Texas Gov. Rick Perry signs HB 274 into law on May 30.
The American Tort Reform Foundation has released its annual "Judicial Hellholes" report, and this year's report includes some good news – and some bad news – for the Lone Star State.
The good news is that the Foundation saw the passage of Texas' new "loser pays" and anti-barratry legislation as a "Point of Light."
The bad news is that the federal courts for the Eastern District of Texas made the report's "Watch List."
Since 2002, the American Tort Reform Foundation's Judicial Hellholes program has published the annual report of what is sees as various abuses within the civil justice system and jurisdictions where courts are radically out of balance.
For years, Jefferson County ranked as one of the top hellholes, but since Texas implemented major tort reforms in 2003 the area has fallen from the dubious list.
This year, the Foundation has given kudos to the Texas Legislature for continuing important reforms to the state's legal system.
"As anemic economic growth and high unemployment continued to plague much of the country throughout the past year, many governors and state legislators were determined to make their states more competitive and attractive to employers," the report states. "Thus enactment of a variety of tort reform measures figured prominently in these policymakers' pro-growth, job-creation agendas."
House Bill 274, known as the "loser-pays" legislation, allows the winning party to recover the costs of litigation in breach of contract suits and other cases. Supporters say the bill would encourage parties to settle, would make it easier to dismiss frivolous lawsuits and would expedite cases, improve court efficiency and decrease court costs.
In addition, Texas passed Senate Bill 1716, which protects accident victims from improper solicitations from lawyers, known as an anti-barratry law.
The bad news
The Judicial Hellholes project calls attention to jurisdictions that bear watching, but don't necessarily rank as a "hellhole."
In the current report, the federal court in the Eastern District of Texas made the Watch List as the "Center of the Patent Litigation Universe."
"The Judicial Hellholes report has rarely found it necessary to shine its spotlight on federal courts," the report states. "But continuing practices in the U.S. District Court for the Eastern District of Texas, which have driven an ongoing surge of patent litigation there, demand special consideration this year."
The report notes that the U.S. Supreme Court has now heard seven major patent cases in the past six years, most recently ruling in Microsoft v. i4i.
"The frequency of such cases signals that patent law is complex and seems subject to varying interpretations by different federal courts," the report states. "In any case, patent litigation is a growing business (and costly to consumers), and nowhere is that business growing faster than in the ED Texas."
Behind that growing business are the so-called "patent trolls" who buy up patents for the purpose of filling infringement lawsuits. ATRF says the litigation "threatens some of America's most innovative job creators and financial service providers."
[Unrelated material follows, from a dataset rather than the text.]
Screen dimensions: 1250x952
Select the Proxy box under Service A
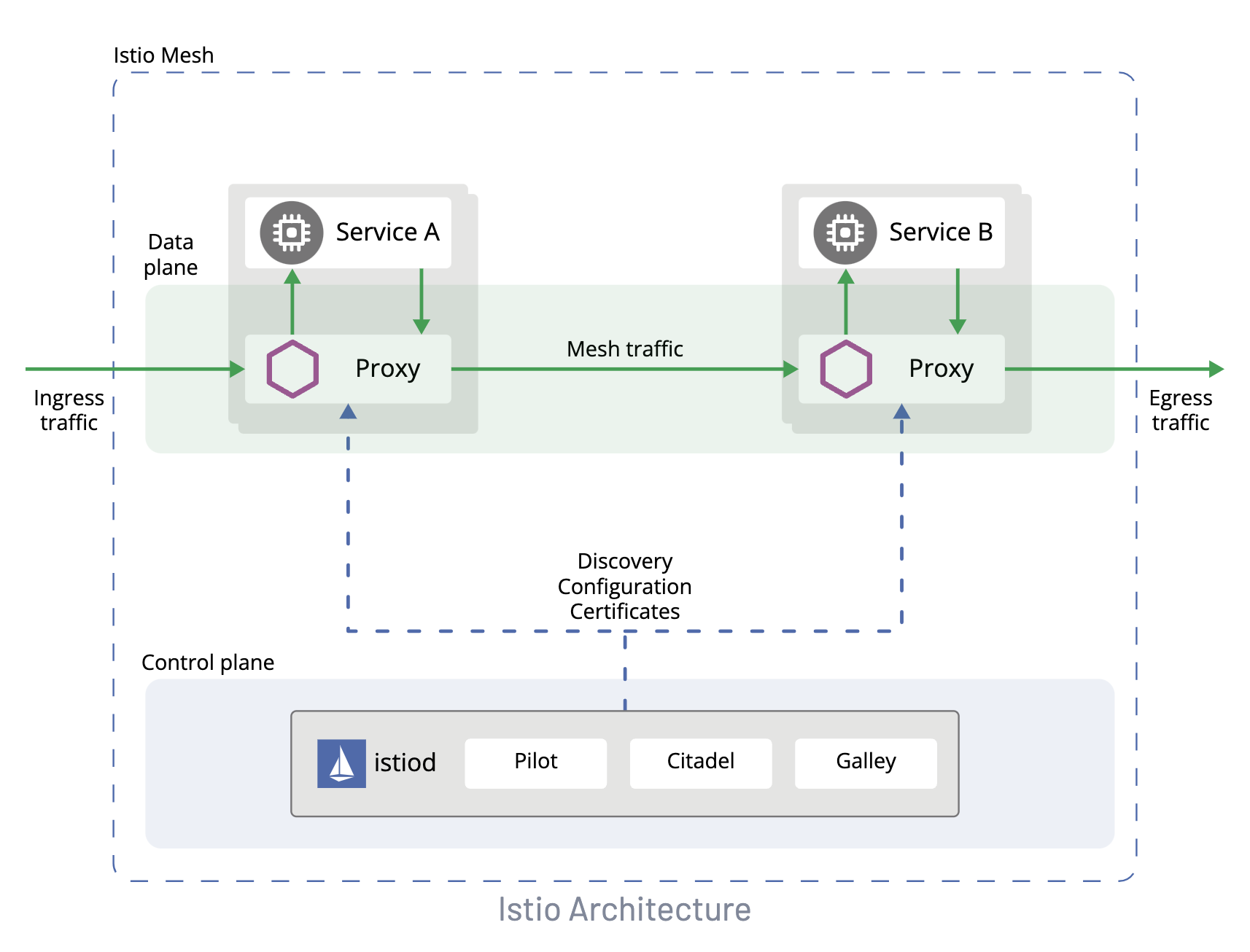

In 2002, only 32 patent cases were filed in Eastern Texas. By 2010, there were 299 filings, according to the report.
"That was more than all other federal court districts, respectively, including the corporate headquarter-rich District of Delaware (255) and Southern District of New York (102), and even the Northern District of California (180), home to Silicon Valley technology leaders," the report states.
The report notes that many defense attorneys who are critical of the jurisdiction point to local rule changes initiated years ago by former Chief Judge T. John Ward (Marshall Division) and embraced by Judge Leonard Davis (Tyler Division) and current Chief Judge David Folsom (Texarkana Division).
"These problematic rules in the ED Texas have served to speed up trials, largely to the advantage of patent plaintiffs who enjoy both a rate of success and average award for damages there that are among the highest of all federal court districts," the report states.
The result is that patent defendants in the ED Texas "find it all but impossible to have flimsy claims against them dismissed on summary judgment, meaning they must undertake the significant expense of preparing for trial or, fearing the risk of gigantic jury verdicts, engage in invariably costly settlement negotiations," the ATRF report states.
Plaintiff attorneys, on the other hand, say they flock to Eastern Texas because the court understands complicated patent laws and is a "model of efficiency."
Judge Ward retired from the bench this year and has joined a patent law practice based in Longview.